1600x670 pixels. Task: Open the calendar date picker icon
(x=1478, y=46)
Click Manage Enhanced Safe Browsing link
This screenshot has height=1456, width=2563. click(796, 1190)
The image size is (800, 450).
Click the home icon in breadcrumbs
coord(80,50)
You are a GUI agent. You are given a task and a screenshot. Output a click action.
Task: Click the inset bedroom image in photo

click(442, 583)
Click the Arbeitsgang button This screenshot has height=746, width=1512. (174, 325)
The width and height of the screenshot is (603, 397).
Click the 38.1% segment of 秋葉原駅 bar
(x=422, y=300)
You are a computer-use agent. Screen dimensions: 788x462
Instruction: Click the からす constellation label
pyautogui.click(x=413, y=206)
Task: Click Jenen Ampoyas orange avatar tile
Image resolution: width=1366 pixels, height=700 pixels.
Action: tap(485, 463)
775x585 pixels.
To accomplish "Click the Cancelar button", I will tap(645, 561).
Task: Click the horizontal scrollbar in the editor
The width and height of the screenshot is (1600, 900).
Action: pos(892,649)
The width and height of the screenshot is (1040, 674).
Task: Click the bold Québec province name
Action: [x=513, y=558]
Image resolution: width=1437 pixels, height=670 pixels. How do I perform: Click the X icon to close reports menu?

What is expected:
Could you retype exactly the lines above, starting at the line that contains "Click Manage Enhanced Safe Browsing link" and ending at the line that contains "You are a computer-use", and nothing more?

Result of this task:
Click Manage Enhanced Safe Browsing link
This screenshot has height=1456, width=2563. click(796, 1190)
The image size is (800, 450).
Click the home icon in breadcrumbs
coord(80,50)
You are a GUI agent. You are given a task and a screenshot. Output a click action.
Task: Click the inset bedroom image in photo

click(442, 583)
Click the Arbeitsgang button This screenshot has height=746, width=1512. (174, 325)
The width and height of the screenshot is (603, 397).
Click the 38.1% segment of 秋葉原駅 bar
(x=422, y=300)
You are a computer-use agent. Screen dimensions: 788x462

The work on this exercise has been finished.